__GOAL OF THE EXERCISE__. The full set of lines below has to be written out again exactly.

*** WORKING DATA Section Begins ***

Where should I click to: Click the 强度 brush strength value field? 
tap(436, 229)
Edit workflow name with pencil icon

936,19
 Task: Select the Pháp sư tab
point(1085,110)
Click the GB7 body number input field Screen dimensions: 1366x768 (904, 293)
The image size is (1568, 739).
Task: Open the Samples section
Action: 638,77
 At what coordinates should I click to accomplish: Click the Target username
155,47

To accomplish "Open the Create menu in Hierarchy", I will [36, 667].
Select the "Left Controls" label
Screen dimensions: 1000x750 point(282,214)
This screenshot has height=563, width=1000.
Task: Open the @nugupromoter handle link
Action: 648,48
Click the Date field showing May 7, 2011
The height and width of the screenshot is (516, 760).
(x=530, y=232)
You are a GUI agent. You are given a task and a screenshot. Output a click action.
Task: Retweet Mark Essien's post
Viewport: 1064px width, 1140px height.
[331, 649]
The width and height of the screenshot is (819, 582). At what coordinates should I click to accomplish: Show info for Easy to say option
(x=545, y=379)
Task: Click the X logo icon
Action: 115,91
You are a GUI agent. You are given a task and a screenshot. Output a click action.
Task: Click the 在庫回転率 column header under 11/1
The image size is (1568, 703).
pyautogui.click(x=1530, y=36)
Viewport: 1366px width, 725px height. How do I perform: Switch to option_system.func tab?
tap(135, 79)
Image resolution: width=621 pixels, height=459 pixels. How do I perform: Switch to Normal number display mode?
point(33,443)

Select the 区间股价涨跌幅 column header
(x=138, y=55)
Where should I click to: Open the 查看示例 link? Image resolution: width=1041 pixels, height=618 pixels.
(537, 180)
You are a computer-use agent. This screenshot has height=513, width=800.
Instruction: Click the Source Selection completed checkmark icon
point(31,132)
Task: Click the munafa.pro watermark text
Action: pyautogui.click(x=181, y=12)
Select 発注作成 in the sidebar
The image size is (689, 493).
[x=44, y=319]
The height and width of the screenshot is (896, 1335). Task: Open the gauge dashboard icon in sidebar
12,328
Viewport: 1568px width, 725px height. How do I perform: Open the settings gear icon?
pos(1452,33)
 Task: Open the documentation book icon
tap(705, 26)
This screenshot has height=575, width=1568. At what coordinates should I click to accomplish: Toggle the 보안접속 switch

*** WORKING DATA Section Ends ***

__YOUR RESPONSE__.
Where should I click to: Click the 强度 brush strength value field? 
tap(436, 229)
Edit workflow name with pencil icon

936,19
 Task: Select the Pháp sư tab
point(1085,110)
Click the GB7 body number input field Screen dimensions: 1366x768 (904, 293)
The image size is (1568, 739).
Task: Open the Samples section
Action: 638,77
 At what coordinates should I click to accomplish: Click the Target username
155,47

To accomplish "Open the Create menu in Hierarchy", I will [36, 667].
Select the "Left Controls" label
Screen dimensions: 1000x750 point(282,214)
This screenshot has height=563, width=1000.
Task: Open the @nugupromoter handle link
Action: 648,48
Click the Date field showing May 7, 2011
The height and width of the screenshot is (516, 760).
(x=530, y=232)
You are a GUI agent. You are given a task and a screenshot. Output a click action.
Task: Retweet Mark Essien's post
Viewport: 1064px width, 1140px height.
[331, 649]
The width and height of the screenshot is (819, 582). At what coordinates should I click to accomplish: Show info for Easy to say option
(x=545, y=379)
Task: Click the X logo icon
Action: 115,91
You are a GUI agent. You are given a task and a screenshot. Output a click action.
Task: Click the 在庫回転率 column header under 11/1
The image size is (1568, 703).
pyautogui.click(x=1530, y=36)
Viewport: 1366px width, 725px height. How do I perform: Switch to option_system.func tab?
tap(135, 79)
Image resolution: width=621 pixels, height=459 pixels. How do I perform: Switch to Normal number display mode?
point(33,443)

Select the 区间股价涨跌幅 column header
(x=138, y=55)
Where should I click to: Open the 查看示例 link? Image resolution: width=1041 pixels, height=618 pixels.
(537, 180)
You are a computer-use agent. This screenshot has height=513, width=800.
Instruction: Click the Source Selection completed checkmark icon
point(31,132)
Task: Click the munafa.pro watermark text
Action: pyautogui.click(x=181, y=12)
Select 発注作成 in the sidebar
The image size is (689, 493).
[x=44, y=319]
The height and width of the screenshot is (896, 1335). Task: Open the gauge dashboard icon in sidebar
12,328
Viewport: 1568px width, 725px height. How do I perform: Open the settings gear icon?
pos(1452,33)
 Task: Open the documentation book icon
tap(705, 26)
This screenshot has height=575, width=1568. At what coordinates should I click to accomplish: Toggle the 보안접속 switch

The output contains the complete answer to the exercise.